Work instruction:
Each line of the listing below should be restated word for word.

Data for review:
[Start of section]

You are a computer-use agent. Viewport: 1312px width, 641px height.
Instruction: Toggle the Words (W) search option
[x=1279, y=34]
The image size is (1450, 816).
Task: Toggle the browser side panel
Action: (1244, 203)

[End of section]

Output of the task:
You are a computer-use agent. Viewport: 1312px width, 641px height.
Instruction: Toggle the Words (W) search option
[x=1279, y=34]
The image size is (1450, 816).
Task: Toggle the browser side panel
Action: (1244, 203)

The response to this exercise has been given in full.